## Leestekst
---+---
Ge zoudt meenen dat er na deze troonzaal niets meer te zien is:
toch houdt de vierde verdieping nog eene ongedachte verrassing
bewaard: de Sängersaal, eene navolging van de historische zaal op den
Wartburg. De Koning had voor dit vertrek eene bijzondere voorkeur,
en wijdde opzettelijke studie aan zijne versiering. De zaal heeft
eene lengte van dertig, bij eene breedte van tien meter, en neemt
de geheele ruimte van de bovenste verdieping in, tusschen de groote
vestibule en het bovenste gedeelte van de troonzaal. Ter linkerzijde
vormt eene kolonnade, ter halver hoogte van de zaal, eene open galerij,
die een zeer goed effekt maakt. Tusschen de talrijke vensters, waardoor
een stroom van licht valt op de levendige kleuren en het goud der
dekoratie, ziet men beschilderde en gesneden paneelen, tafreelen
voorstellende uit de legende der paladijnen van de Ronde Tafel. Aan
de met caissons versierde, schuin oploopende zoldering hangen groote
lichtkronen, waarop, met inbegrip van hooge kandelabres, niet minder
dan zeshonderd lichten kunnen branden. Men zegt dat de Koning meermalen
al deze lichten liet aansteken, en dan op de Mariënbrücke ging staan,
om in stille zomernachten, zijne zaal te zien baden in licht.
---+---
## Verzamelde gegevens
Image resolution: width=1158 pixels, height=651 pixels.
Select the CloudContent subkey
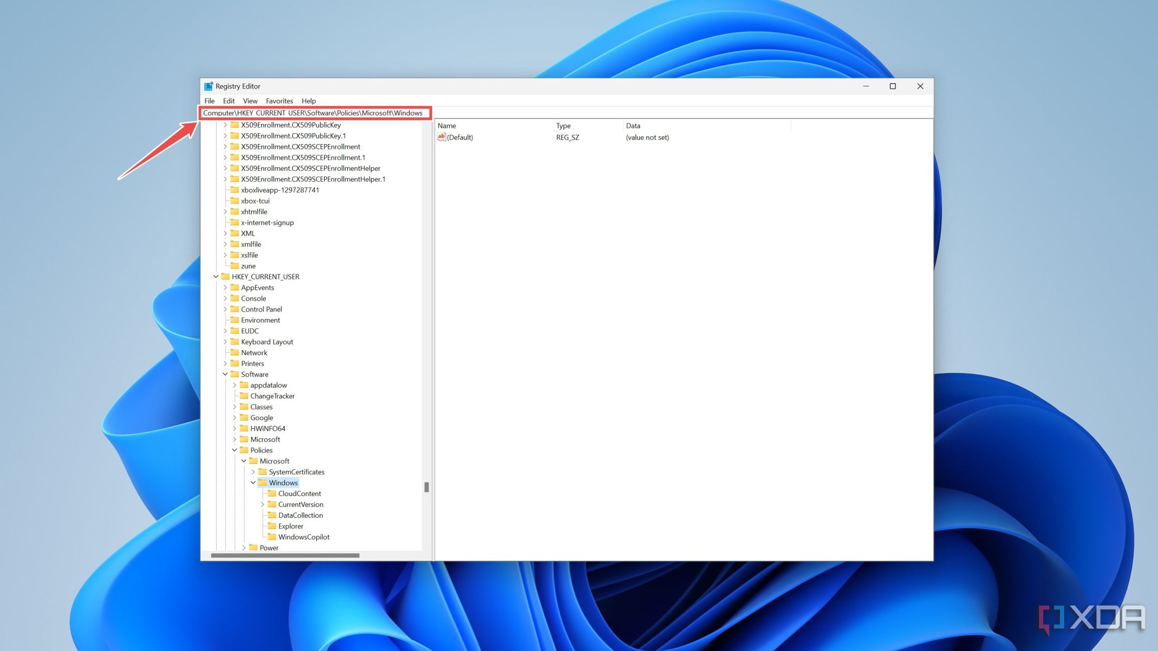click(x=298, y=493)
---+---
## Opdrachten
a - Vertaal deze zin uit de leestekst over de Sängersaal in het Engels: "De Koning had voor dit vertrek eene bijzondere voorkeur, en wijdde opzettelijke studie aan zijne versiering."
b - Geef bij elke uitspraak aan of ze klopt met de leestekst over de Sängersaal. Antwoord met ja of nee en citeer de beslissende woorden uit de tekst letterlijk. (i) De zaal is dertig meter lang en tien meter breed. (ii) De Sängersaal ligt op de derde verdieping. (iii) Op de paneelen zijn tafreelen uit de legende van de Ronde Tafel te zien.
c - Ga verder met de tekst over de Sängersaal, te beginnen na de laatste zin.

## Uitwerkingen
a - The King had a special fondness for this room and devoted deliberate study to its decoration.

b -
(i) Ja: "eene lengte van dertig, bij eene breedte van tien meter"
(ii) Nee: "toch houdt de vierde verdieping nog eene ongedachte verrassing bewaard: de Sängersaal"
(iii) Ja: "tafreelen voorstellende uit de legende der paladijnen van de Ronde Tafel"

c -
Zoowel in- als uitwendig is er aan het kasteel Neu-Schwanstein nog
veel te doen. Van den kolossalen wachttoren, die nog boven den
tegenwoordigen toren moet uitsteken, is nog niets te zien. Maar
het bouwen wordt ijverig voortgezet, en naar men zegt, zouden
de beheerders der fortuin van den tegenwoordigen krankzinnigen
Koning Otto van voornemen zijn, het kasteel zoo veel mogelijk te
voltooien. Het zou ook inderdaad jammer zijn, indien men deze echt
koninklijke stichting, die meer dan eenige andere der nagedachtenis
van den ongelukkigen monarch tot roem zal strekken, onvoltooid liet;
de toekomstige Koningen van Beieren zouden daardoor eene residentie
missen, die elke vorst hun benijden mag.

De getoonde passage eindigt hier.